Collected data entries
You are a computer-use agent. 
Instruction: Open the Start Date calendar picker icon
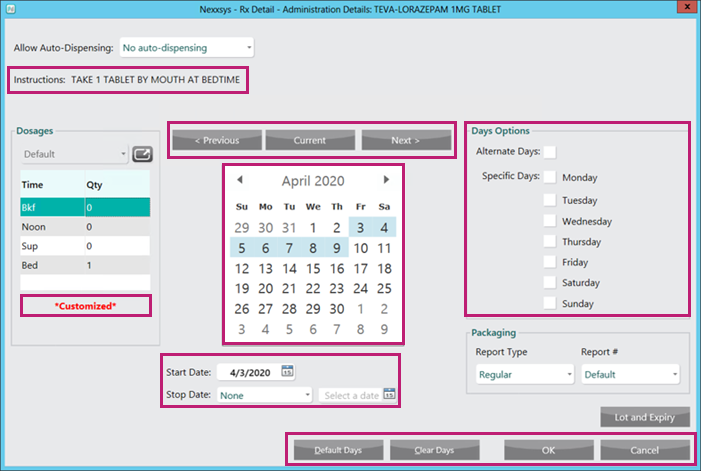click(x=288, y=372)
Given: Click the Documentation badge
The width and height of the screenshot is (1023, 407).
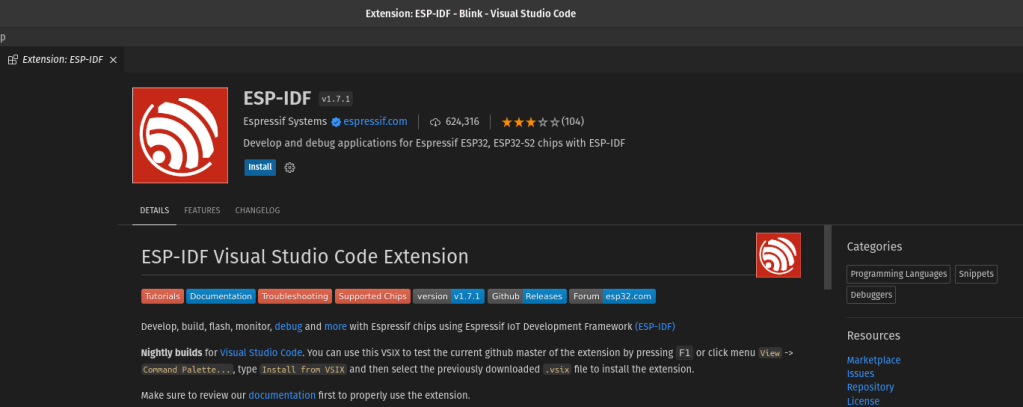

Task item:
Once the pictures are removed, set down what remains of the entries above exactly.

Expected answer:
You are a computer-use agent. 
Instruction: Open the Start Date calendar picker icon
click(x=288, y=372)
Given: Click the Documentation badge
The width and height of the screenshot is (1023, 407).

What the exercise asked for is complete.